At launch, Revela AI flags irregularities that need looking into. The AI is there to analyze patterns, behavior, and data anomalies, then prompt the user to take action themselves. 

Data-gathering starts. Which alerts are most useful to managers? Which outliers do they appreciate being informed about, and use to take concrete action?

  • In action: Alerting when a tenant is behind on rent, or a vendor is overloaded with assigned maintenance tickets.

Stage 2: Recommending and enabling action 

Based on user behavior, Revela identifies the most popular and useful alerts. Then, it suggests next steps to take, and helps prepare parts of the workflow.  

Data-gathering continues. What recommendations and suggestions do users accept? These will inform the next step: building automations. 

  • In action: Recommending an email to the overdue tenant, and drafting a message asking when they’ll be able to pay. Or recommending an alternative vendor because the one selected has a high volume of open maintenance tickets. 

Stage 3: Controlled automation for tasks users trust 

At this stage, usage has revealed the low-risk, routine workflows that property managers trust AI to help with. These are perfect opportunities to save users’ time with full automation. All automations are transparent and often easily reversible, maintaining the audit trail and keeping final control with the user.

Here, data-gathering helps Revela identify which areas of operations are the best fit for AI. For example, do property managers prefer to automate tenant communications, vendor management, or both? 

  • In action: Emailing the overdue tenant to check on their financial situation. Creating and assigning out routine work orders for maintenance. 

Stage 4: Develop guidelines for AI-vs human-led tasks

Some tasks should always keep a human in the loop. Revela looks to their users to show them which ones. Revela AI’s workflows were built on the foundation of contextual data. Over time, even more user data will keep making them more helpful—and more grounded in how property managers work. 

These findings can be crystallized into criteria about when to use (and not use) AI. If and when automation is introduced to some higher-stakes workflows, it must always informed by users’ real preferences and behavior. 

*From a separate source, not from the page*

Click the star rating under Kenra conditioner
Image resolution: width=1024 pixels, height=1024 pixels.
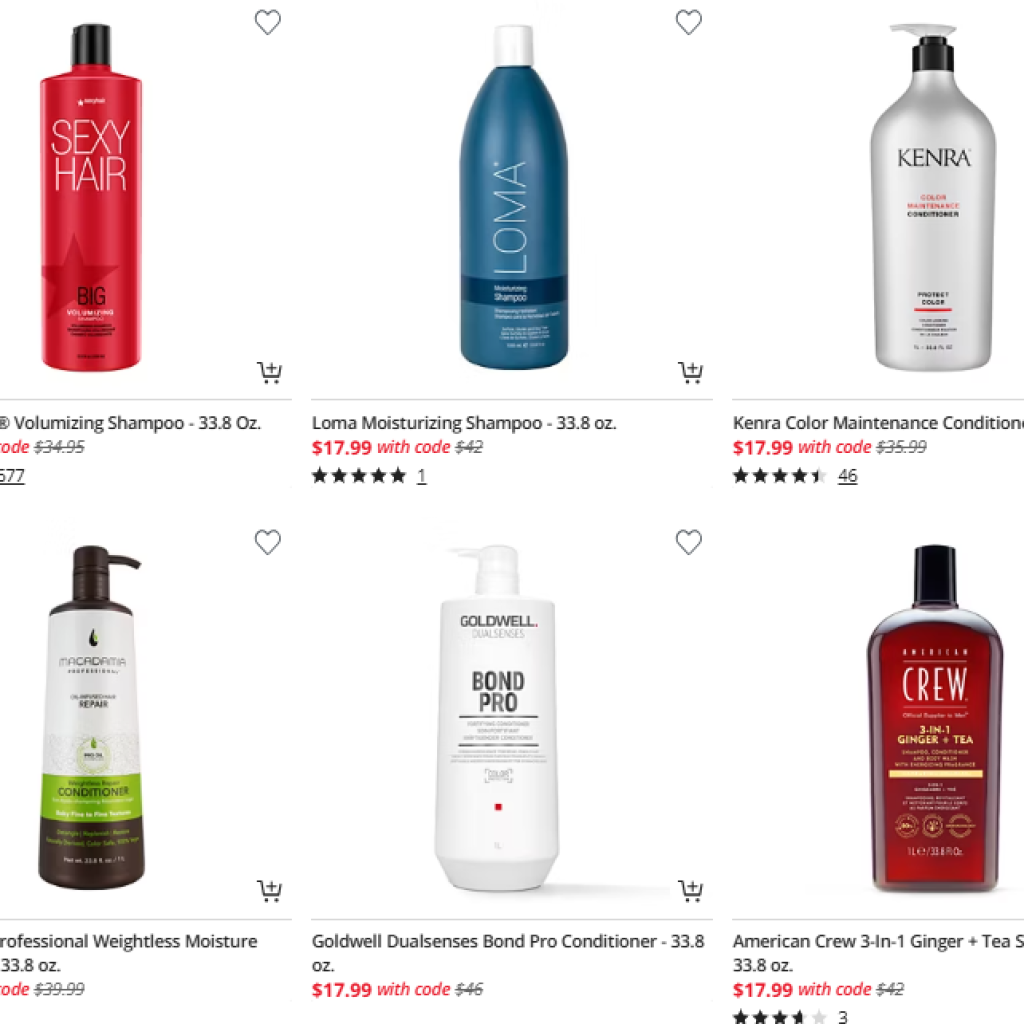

  • In action: Determining that paying routine vendor invoices can be automated, but evicting a tenant must always be done by a human.

Towards a 24/7, always-on AI PMC assistant

By listening to their users, Revela is learning what property managers want from AI. 

"We're seeing exactly what we hoped for, and a few things we didn't expect. Property managers start by asking broad discovery questions to learn what their new AI assistant is capable of. Then, they quickly shift into real work, such as updating listings and creating work orders."— DON RENYER

Renyer and DeSilva have built for real people and their roles, not internal assumptions. That’s reduced risk, revealing what’s AI-friendly and what’s best human-led. “From this small, controlled beta group, we’re learning things we couldn’t have from testing ourselves,” says Renyer. 

On the ground, these aren’t abstract efficiency gains. 

Integrating AI into property management workflows only works when it’s built on clean, unified financial and operational data. AI will work best when introduced in stages, mindful of workflows and user behavior. 

With Revela AI, the goal is to make life better for property managers, tenants, and owners. A people-first approach is the best way to get there.